■ **TASK GOAL**: Repeat exactly the lines of the records below, starting at the line containing "Task: Click the" and ending at the line containing "Given: Click Ready". Leave the pictures out.

■ **MATERIAL FOR THIS TASK**:

_ _ _

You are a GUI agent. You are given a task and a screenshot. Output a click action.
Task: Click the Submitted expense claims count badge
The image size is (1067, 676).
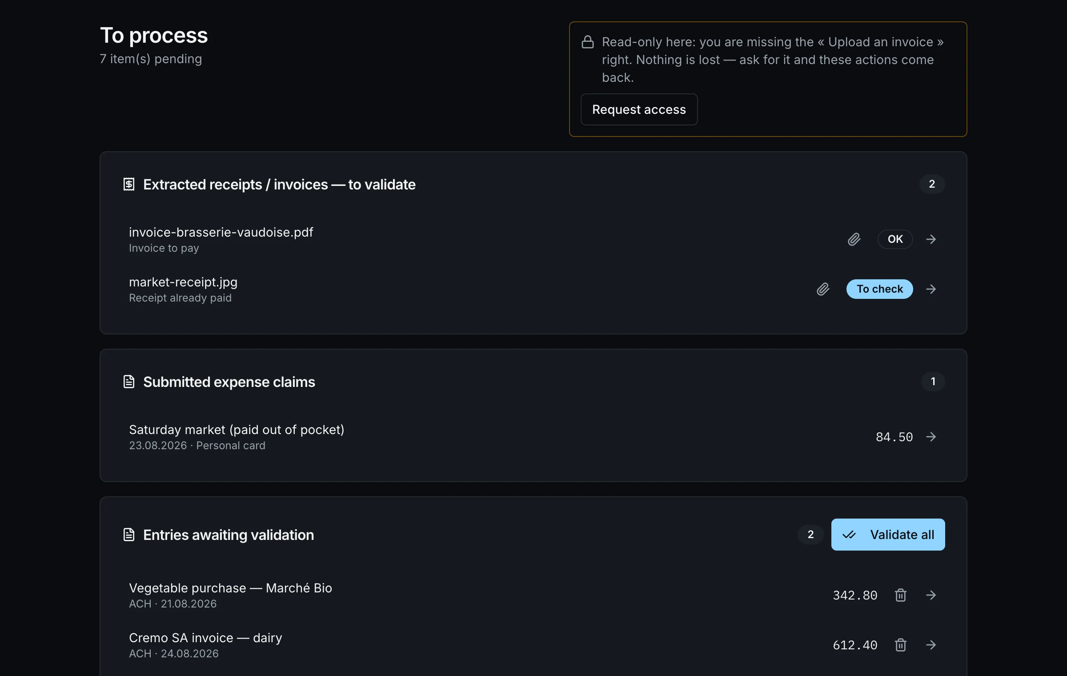point(933,382)
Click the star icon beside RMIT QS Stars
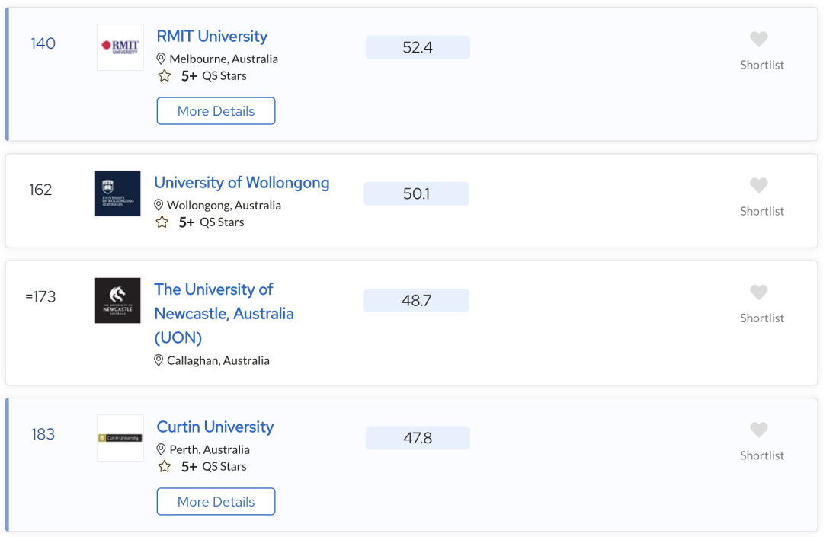 click(x=165, y=76)
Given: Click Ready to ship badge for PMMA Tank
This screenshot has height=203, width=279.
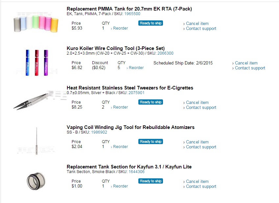Looking at the screenshot, I should click(151, 23).
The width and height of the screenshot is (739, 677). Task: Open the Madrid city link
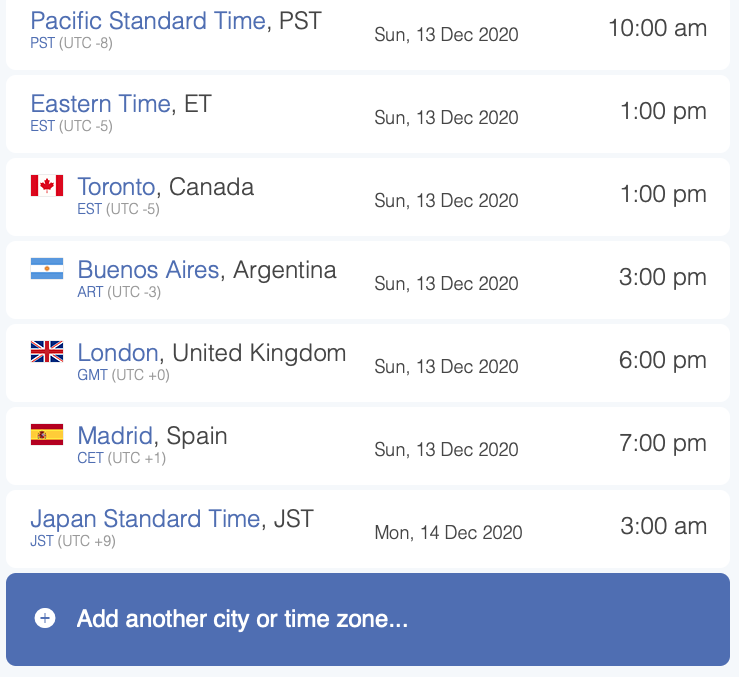(x=115, y=436)
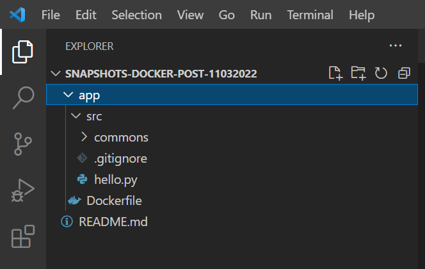Click the New Folder icon in Explorer header
This screenshot has height=269, width=425.
[x=358, y=73]
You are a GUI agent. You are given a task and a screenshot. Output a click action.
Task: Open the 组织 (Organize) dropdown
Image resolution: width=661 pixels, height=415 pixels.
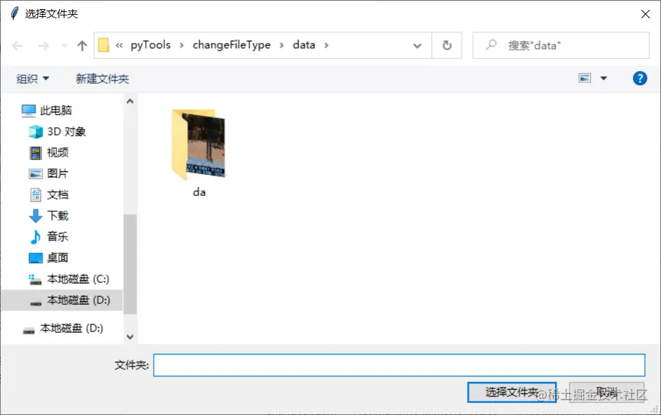point(32,78)
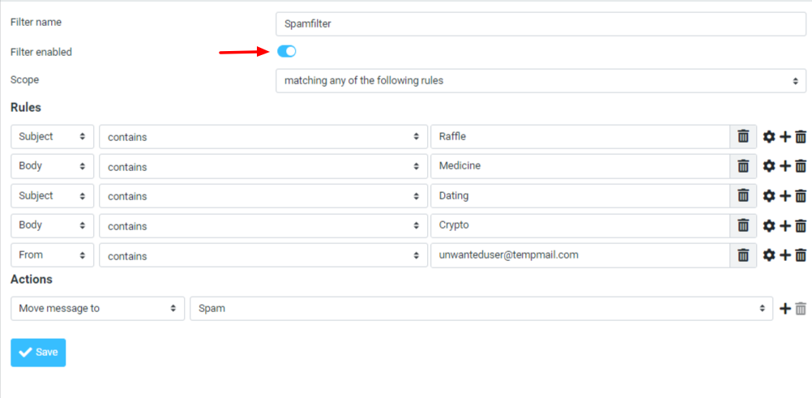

_ _ _

■ **TASK RESULT**:
Task: Click the Submitted expense claims count badge
The image size is (1067, 676).
point(933,382)
Click the star icon beside RMIT QS Stars
 click(x=165, y=76)
Given: Click Ready to ship badge for PMMA Tank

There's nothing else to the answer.